Como a un sector muy respetable de la prensa especializada le ha gustado, quien esto firma les pide que lo tengan en cuenta. Pese a que, en su opinión, le falta ese aliento lírico, épico, romántico y atormentado que sí estaba en la versión anterior. Pese a que solo deja ver fogonazos de emoción auténtica. Pese a que le faltan coherencia interna y visión de conjunto, en sus tramas y subtramas. Pese a que elude también la crítica a una sociedad cerrada ferozmente clasista y misógina. Pese a que la excelencia de su reparto no nos hace olvidar a los imborrables Julie Christie, Terence Stamp, Peter Finch y Alan Bates. Pese a que, aunque quien esto firma no piensa que cualquier tiempo pasado fue mejor… en este caso, sí.

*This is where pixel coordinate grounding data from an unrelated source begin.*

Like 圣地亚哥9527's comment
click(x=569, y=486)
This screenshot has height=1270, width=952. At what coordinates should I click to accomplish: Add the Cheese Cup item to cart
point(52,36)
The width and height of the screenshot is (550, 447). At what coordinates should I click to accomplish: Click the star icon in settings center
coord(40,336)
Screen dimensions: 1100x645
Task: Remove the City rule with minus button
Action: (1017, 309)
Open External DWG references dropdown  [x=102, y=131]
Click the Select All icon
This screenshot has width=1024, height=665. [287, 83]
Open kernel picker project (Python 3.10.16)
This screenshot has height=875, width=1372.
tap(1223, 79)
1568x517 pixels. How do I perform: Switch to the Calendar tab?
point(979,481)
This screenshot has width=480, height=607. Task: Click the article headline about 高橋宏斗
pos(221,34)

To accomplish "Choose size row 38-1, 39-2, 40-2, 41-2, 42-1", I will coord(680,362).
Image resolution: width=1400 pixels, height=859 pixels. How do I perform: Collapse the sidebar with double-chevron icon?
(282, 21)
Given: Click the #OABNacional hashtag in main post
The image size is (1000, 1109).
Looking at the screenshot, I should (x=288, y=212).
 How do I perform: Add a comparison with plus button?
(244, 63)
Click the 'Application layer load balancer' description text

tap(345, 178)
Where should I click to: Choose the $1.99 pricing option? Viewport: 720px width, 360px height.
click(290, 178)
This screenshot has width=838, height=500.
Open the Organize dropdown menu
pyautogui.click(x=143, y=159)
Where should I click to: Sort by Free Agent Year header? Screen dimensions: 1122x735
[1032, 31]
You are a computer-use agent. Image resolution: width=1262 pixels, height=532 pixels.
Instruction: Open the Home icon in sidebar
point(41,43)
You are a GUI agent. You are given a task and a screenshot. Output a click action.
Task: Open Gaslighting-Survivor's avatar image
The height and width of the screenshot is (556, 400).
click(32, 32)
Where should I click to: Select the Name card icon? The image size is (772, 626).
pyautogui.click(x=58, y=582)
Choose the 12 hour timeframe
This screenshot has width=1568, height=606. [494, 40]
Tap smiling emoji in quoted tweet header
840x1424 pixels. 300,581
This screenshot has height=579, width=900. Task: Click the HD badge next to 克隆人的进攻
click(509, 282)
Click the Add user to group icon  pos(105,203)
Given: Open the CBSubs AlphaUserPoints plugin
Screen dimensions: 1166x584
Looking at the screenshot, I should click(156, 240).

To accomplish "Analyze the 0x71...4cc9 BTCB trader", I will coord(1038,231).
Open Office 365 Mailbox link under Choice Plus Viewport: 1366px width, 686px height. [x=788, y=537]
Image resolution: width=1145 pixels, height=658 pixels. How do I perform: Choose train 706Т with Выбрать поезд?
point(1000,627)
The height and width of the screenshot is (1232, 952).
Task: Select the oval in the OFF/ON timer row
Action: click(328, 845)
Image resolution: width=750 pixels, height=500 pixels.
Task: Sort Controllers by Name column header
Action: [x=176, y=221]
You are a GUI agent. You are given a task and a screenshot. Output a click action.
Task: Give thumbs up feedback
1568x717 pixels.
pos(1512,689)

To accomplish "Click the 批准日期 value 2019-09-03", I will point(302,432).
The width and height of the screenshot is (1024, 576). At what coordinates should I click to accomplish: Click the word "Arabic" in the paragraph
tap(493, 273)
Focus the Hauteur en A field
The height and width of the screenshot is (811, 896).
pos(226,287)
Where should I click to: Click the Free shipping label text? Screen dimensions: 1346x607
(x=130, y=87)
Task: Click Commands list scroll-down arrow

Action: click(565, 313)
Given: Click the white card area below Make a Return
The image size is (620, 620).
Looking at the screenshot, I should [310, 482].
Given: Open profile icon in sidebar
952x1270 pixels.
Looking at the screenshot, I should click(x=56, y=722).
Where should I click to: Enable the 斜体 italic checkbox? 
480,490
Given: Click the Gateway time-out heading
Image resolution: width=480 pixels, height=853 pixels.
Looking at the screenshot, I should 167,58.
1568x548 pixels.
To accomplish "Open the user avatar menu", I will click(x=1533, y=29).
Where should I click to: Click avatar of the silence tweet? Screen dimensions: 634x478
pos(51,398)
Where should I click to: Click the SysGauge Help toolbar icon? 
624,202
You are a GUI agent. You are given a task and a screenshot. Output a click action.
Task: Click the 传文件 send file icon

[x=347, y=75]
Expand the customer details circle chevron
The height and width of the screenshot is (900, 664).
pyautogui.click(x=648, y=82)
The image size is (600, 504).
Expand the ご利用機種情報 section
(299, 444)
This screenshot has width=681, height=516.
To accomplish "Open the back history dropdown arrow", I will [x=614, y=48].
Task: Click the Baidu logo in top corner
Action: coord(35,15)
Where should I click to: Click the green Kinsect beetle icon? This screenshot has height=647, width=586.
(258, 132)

En ‘Suite francesa’, Saul Dibb ha construido otro drama en el que la visión amarga, demoledora, radicalmente lúcida y objetiva -como un escalpelo inmisericorde sobre la Francia ocupada y colaboracionista de Vichy- de la autora está básicamente ausente. Nada hay en ella de la mirada estremecedora, por distante e irónica, de Némiroswky sobre verdugos y víctimas. Sobre las miserias morales de una burguesía tan expropiada, como cobarde y cómplice. Esas miserias que permitieron que su marido y ella fueran delatados y asesinados, incluso tras haberse convertido al catolicismo.
Estas carencias se hacen notar en una realización convencional y en sus esquematismos en el dibujo de los personajes. Pero la historia de amor alza el vuelo y tiene toda la intensidad, el deseo y el peligro que dicho romance prohibido y desigual requería. Porque, entre otras cosas, la química y el talento de Michelle Williams y el citado Schoenaerts lo valen y lo bordan.
Tan cerca y tan lejos del espíritu de dos creadores, que supieron retratar la época que les tocó vivir y padecer, están estas sus versiones cinematográficas. Ustedes deciden.